Skip to main content
Retrieves a list of all models available through the LLM Gateway, including their capabilities, supported providers, and pricing information.

Endpoint

GET https://api.llmgateway.io/v1/models

Authentication

Requires authentication using Bearer token or x-api-key header.
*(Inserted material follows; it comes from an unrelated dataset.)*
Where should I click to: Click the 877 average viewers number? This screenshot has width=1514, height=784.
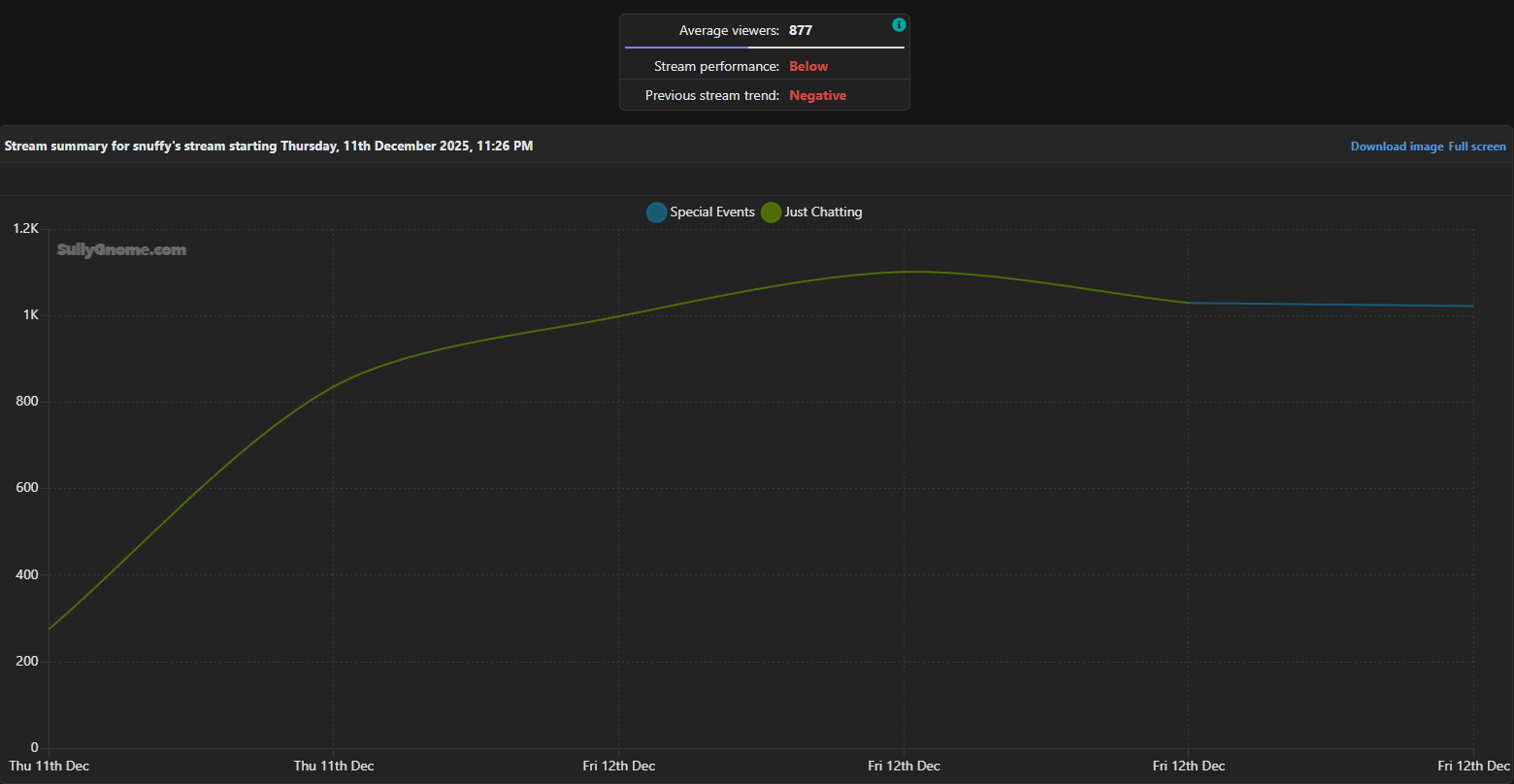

See Authentication.

Query Parameters

include_deactivated
boolean
default:false
Include models that have been deactivated.Example: ?include_deactivated=true
exclude_deprecated
boolean
default:false
Exclude models that have been deprecated.Example: ?exclude_deprecated=true

Response

data
array
Array of model objects.Each model contains:

Examples

List All Models

curl https://api.llmgateway.io/v1/models \
  -H "Authorization: Bearer $LLMGATEWAY_API_KEY"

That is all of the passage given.